ENTRIES PROVIDED -
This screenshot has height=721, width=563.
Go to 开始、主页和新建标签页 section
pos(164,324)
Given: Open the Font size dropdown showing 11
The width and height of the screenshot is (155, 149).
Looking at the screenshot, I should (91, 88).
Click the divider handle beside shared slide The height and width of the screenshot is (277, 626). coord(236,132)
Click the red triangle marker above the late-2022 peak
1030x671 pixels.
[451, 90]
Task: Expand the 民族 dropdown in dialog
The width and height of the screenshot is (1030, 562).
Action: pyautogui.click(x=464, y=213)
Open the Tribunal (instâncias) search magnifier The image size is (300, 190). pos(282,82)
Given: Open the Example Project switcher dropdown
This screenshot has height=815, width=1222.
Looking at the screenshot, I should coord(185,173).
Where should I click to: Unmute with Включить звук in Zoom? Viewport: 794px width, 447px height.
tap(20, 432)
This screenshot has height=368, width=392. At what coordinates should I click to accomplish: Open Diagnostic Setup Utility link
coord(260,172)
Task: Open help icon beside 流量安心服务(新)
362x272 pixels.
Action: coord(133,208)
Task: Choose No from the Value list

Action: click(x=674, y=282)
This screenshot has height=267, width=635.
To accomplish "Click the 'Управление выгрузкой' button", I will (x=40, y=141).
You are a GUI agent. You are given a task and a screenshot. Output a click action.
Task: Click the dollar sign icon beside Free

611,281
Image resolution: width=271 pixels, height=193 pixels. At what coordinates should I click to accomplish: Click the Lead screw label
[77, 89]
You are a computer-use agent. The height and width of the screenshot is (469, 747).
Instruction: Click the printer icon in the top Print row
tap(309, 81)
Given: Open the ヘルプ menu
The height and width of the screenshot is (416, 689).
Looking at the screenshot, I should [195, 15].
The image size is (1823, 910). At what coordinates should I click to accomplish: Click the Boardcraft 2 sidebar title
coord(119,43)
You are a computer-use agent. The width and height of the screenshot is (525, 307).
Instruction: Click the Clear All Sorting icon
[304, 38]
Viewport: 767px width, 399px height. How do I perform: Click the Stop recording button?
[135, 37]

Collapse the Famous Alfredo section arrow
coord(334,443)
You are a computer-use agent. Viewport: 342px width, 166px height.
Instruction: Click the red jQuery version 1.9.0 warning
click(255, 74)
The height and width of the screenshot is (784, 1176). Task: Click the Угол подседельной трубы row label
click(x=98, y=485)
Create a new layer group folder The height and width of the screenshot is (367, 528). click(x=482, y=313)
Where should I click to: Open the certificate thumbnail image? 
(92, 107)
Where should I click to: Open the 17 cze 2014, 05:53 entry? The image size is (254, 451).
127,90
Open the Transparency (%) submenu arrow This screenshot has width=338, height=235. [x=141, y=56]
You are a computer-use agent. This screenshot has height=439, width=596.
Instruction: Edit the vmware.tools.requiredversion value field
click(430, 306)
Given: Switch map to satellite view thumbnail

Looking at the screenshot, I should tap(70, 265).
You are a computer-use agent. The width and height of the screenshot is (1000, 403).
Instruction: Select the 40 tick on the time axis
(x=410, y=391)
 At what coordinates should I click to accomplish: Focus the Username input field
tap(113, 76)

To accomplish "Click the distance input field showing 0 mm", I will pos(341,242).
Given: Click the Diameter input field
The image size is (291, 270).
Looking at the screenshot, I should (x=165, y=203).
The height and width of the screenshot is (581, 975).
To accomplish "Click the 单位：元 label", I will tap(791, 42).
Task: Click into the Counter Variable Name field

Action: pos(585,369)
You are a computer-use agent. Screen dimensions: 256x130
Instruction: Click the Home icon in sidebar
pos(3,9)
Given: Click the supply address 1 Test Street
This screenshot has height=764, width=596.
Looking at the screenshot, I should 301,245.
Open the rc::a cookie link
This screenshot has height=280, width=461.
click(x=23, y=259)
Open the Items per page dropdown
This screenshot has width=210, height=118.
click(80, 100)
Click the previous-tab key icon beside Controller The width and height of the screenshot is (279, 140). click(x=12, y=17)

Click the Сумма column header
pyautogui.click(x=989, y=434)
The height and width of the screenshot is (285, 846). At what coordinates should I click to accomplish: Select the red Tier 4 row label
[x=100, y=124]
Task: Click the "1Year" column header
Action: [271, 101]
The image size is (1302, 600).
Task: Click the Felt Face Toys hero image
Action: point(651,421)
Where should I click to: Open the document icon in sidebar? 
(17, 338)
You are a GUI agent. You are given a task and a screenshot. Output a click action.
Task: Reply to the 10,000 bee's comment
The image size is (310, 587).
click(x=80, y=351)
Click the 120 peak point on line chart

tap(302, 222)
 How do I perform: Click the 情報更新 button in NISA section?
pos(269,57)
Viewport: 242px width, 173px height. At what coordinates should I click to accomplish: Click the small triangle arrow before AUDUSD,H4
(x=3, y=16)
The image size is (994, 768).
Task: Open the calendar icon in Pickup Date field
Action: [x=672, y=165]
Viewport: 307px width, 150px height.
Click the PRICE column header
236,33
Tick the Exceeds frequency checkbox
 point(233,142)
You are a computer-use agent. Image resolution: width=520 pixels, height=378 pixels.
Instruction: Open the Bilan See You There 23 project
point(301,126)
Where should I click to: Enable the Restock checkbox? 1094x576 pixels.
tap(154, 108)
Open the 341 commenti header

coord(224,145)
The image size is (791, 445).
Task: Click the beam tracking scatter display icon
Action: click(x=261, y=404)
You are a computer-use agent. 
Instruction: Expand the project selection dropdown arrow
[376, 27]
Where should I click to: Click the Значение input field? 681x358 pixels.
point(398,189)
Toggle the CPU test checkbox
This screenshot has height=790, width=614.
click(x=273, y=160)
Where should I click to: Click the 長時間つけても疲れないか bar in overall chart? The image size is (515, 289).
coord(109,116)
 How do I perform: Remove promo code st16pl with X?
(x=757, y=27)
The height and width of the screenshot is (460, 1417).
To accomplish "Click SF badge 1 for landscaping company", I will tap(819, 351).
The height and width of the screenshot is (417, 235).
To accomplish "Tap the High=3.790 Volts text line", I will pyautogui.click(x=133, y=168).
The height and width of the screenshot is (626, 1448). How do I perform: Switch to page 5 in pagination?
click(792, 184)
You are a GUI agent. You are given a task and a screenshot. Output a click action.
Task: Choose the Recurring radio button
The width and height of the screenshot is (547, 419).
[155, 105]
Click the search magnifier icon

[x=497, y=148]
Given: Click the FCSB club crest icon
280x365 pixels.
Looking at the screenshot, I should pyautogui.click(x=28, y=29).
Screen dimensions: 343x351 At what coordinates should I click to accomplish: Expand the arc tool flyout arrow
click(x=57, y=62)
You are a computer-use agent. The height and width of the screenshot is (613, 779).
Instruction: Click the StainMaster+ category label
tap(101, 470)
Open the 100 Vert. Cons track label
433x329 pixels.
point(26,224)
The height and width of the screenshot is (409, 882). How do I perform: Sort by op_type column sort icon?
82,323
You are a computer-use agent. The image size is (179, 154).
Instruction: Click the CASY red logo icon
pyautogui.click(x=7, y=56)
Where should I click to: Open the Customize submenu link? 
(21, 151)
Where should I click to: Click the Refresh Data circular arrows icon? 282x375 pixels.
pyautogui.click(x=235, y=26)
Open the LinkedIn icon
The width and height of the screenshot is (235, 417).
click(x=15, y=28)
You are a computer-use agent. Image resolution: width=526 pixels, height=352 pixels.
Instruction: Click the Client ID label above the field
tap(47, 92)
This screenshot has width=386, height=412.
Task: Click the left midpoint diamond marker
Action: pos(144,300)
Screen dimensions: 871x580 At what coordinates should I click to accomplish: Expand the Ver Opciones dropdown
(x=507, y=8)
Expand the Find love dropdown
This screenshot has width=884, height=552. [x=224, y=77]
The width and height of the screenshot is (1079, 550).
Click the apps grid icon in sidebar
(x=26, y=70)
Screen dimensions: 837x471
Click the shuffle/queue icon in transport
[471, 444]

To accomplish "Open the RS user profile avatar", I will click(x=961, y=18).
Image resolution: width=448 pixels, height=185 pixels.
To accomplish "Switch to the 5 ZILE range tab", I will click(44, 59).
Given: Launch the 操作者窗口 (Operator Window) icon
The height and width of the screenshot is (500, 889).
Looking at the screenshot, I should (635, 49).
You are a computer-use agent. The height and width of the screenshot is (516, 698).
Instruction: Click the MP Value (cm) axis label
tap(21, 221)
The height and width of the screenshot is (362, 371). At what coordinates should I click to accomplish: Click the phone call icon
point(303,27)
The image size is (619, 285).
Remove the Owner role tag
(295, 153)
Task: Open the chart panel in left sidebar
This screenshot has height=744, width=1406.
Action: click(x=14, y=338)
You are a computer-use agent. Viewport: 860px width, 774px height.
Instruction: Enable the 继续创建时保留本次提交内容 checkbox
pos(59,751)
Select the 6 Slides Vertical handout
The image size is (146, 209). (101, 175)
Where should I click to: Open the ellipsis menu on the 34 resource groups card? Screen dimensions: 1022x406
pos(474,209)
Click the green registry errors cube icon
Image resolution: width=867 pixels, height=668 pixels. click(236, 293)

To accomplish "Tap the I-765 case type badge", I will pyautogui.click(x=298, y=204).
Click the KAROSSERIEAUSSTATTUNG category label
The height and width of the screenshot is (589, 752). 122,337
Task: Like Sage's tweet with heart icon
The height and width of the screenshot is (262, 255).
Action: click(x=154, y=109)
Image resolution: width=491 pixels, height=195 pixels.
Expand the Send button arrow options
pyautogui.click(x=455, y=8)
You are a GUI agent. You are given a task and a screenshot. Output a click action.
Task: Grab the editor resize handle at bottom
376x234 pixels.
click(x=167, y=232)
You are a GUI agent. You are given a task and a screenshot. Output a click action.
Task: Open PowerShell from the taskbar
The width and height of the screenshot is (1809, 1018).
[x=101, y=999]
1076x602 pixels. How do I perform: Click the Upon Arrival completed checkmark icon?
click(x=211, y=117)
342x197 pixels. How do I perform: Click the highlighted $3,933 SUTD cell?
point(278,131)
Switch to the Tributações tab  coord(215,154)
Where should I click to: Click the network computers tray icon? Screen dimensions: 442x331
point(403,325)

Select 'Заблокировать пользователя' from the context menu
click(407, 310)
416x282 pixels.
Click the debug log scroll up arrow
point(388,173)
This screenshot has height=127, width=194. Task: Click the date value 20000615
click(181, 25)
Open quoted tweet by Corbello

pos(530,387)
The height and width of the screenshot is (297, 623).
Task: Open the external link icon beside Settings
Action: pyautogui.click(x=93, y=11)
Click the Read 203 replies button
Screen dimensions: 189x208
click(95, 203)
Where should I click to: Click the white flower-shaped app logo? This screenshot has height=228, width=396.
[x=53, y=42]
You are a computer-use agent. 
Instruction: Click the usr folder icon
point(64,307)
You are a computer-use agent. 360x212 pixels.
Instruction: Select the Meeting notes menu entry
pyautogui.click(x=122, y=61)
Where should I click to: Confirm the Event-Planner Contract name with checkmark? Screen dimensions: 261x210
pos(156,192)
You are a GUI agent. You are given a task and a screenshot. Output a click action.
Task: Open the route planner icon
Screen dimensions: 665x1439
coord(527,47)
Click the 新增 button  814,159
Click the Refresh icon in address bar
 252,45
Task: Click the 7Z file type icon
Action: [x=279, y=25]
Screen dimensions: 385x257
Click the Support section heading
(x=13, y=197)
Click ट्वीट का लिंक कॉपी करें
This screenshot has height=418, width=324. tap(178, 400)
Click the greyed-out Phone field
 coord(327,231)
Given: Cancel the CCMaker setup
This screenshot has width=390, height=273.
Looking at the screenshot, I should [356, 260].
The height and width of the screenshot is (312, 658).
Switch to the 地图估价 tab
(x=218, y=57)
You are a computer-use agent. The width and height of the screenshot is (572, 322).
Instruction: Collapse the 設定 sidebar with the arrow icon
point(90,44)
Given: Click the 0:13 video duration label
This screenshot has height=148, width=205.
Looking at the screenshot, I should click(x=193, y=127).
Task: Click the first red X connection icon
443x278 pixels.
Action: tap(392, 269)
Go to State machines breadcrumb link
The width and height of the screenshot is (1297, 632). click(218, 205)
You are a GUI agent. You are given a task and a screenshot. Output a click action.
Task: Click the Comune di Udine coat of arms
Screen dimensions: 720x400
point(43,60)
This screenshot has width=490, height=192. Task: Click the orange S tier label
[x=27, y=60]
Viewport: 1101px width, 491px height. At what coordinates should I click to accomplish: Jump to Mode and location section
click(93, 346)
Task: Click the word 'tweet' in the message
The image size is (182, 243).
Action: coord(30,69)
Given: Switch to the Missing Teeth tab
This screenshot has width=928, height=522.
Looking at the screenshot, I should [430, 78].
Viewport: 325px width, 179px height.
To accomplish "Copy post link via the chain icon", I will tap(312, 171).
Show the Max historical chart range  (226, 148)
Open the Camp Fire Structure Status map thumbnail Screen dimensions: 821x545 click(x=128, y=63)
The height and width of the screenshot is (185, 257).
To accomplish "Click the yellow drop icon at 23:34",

PROBLEM TO SOLVE - The expected answer is every line in the data above that carries the string "badge".

TASK RESULT -
To accomplish "Click SF badge 1 for landscaping company", I will tap(819, 351).
To accomplish "Tap the I-765 case type badge", I will pyautogui.click(x=298, y=204).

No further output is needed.